You may simply fall into the rather soft world it builds, one in which love can be redeemed as a matter of earnest justice. It is a simple coloring of the by now familiar Spanish-language model of anti-noir. In noir, the on screen characters are buffeted by events and laws in a world designed by the act of us watching. In the Spanish-language model, the on-screen characters imagine a world that bobs and weaves around the world we want to impose on the movie.

Sometimes this is called "magical realism," and I suppose that concept makes sense in novels where everything is internal. Here in cinema we see, we live in worlds.

As with the best of these films, there is careful structuring. Underlying all this — I'll call it mirroring here — is the effort of a man to change reality. Plot-wise, he needs to recapture a lost love with a colleague. This is mirrored in his need to revisit justice for a violent murder that terminated the most passionate love he knows. He follows his own passion, amidst a speech by his assistant about the inevitability of passion that is mirrored in how the murderer is captured.

I'll take a moment away from mirroring to remark that this capture scene is in a packed soccer stadium. It is in a continuous take that seems physically impossible and has the edgiest cinematic tension I know.

This is literally two movies spliced together. To begin, we know it as a police procedural, with a love story under. It morphs about halfway into the dual: a love story with a detective story under, and the detective story now is of a different kind.

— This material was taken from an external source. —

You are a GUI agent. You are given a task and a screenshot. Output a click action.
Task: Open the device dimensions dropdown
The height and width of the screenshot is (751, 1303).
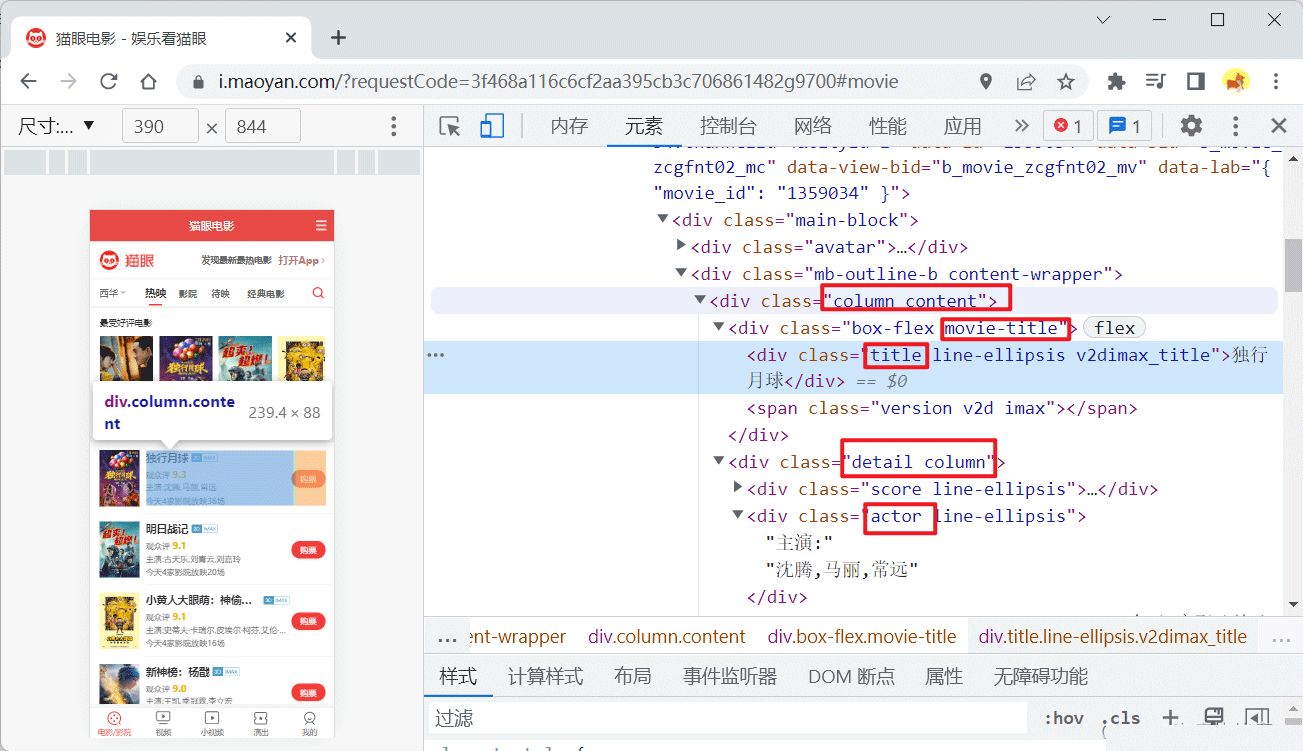pos(56,126)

That "different kind" has to do with the mirroring of time. The early mystery is who committed the murder and how to catch him. The later mystery about what happened after the in-story watchers let him free. He folds these together by writing the past while we watch him struggle with the future. He literally writes half of the film and his creation may well be fiction. We see him struggling in the first scenes. When his love reads the novel she asks if that is how it was because she wants to know the world she will inhabit. She is pleased, saying that things will be complicated.

Even this is mirrored. Where our detective creates a world by narrating it, the bad guy ends up in a limbo where he gets no story, literally.

Ted's Evaluation -- 3 of 3: Worth watching.